The Crimes Code defines voluntary manslaughter, in relevant part, as follows:
(a) General rule. - A person who kills an individual without lawful justification commits voluntary manslaughter if at the time of the killing he is acting under a sudden and intense passion resulting from serious provocation by:
18 Pa.C.S.A. § 2503(a); see also Browdie , 671 A.2d at 671.(1) the individual killed; or
(2) another whom the actor endeavors to kill, but he negligently or accidentally causes the death of the individual killed.
In order to successfully argue heat of passion, a defendant must prove (1) provocation on the part of the victim, (2) that a reasonable man who was confronted with the provoking events would become impassioned to the extent that his mind was incapable of cool reflection, and (3) that the defendant did not have sufficient cooling off time between the provocation and the killing.Commonwealth v. Mason , 130 A.3d 601, 628 (Pa. 2015) (citation and quotation marks omitted).
Here, Reid testified that the first attempted shooting by McDonald was on October 16, 2015. N.T., 1/25/17, at 94-95. Reid said that the next day, McDonald sent him a threatening text message and, a week and a half later, shot at Reid again. Id. at 102-03, 127. Further, Reid claimed that he did not have any direct contact with McDonald leading up to the incident in question, and that any communication was through a mutual acquaintance who was attempting to resolve the dispute. Id. at 100-01. Reid testified that he bought the gun after McDonald shot at him, and that he kept it on his person, without a safety, locked, loaded, and ready to fire.
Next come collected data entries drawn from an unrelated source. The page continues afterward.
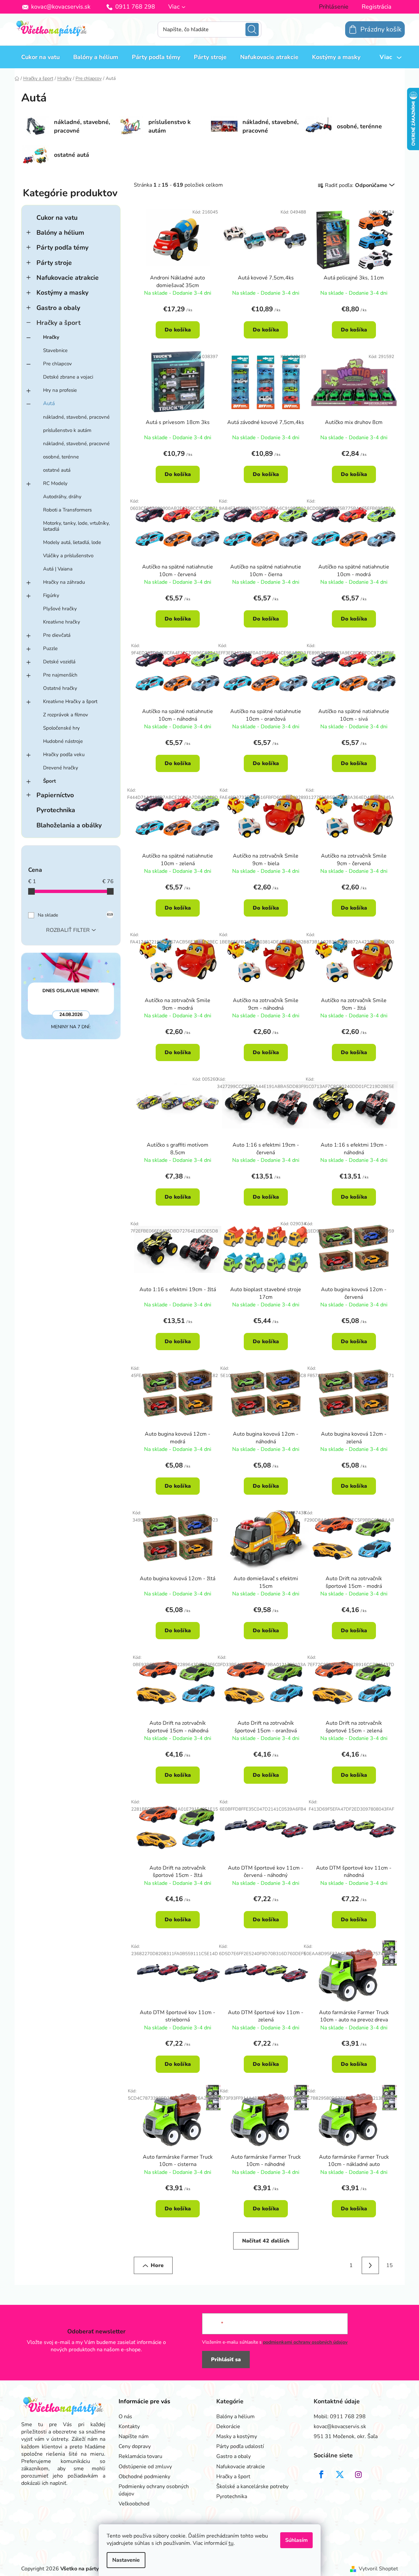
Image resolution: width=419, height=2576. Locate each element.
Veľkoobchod (134, 2503)
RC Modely (55, 483)
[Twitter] (339, 2474)
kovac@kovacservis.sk (60, 7)
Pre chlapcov (57, 363)
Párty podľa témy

Id. at 152-156. Reid testified that he did not know McDonald would be in the store. Id. at 109. Reid admitted that when he walked in the store and saw McDonald, he did not see McDonald with a firearm. Id. at 160. Reid stated that his reaction was to start shooting. Id. at 163.
The evidence, viewed in a light most favorable to the Commonwealth, clearly shows that Reid had sufficient time between provocation and the shooting to cool off. The evidence further shows that Reid was not immediately provoked. Therefore, jury instruction on heat of passion provocation for a charge of voluntary manslaughter is inapplicable. See Commonwealth v. Kim , 888 A.2d 847, 853 (Pa. Super. 2005) (stating that a voluntary manslaughter instruction due to passion and provocation was not warranted where appellant had an adequate cooling off period prior to exiting the building, retrieving a gun from his vehicle, and returning and shooting the manager).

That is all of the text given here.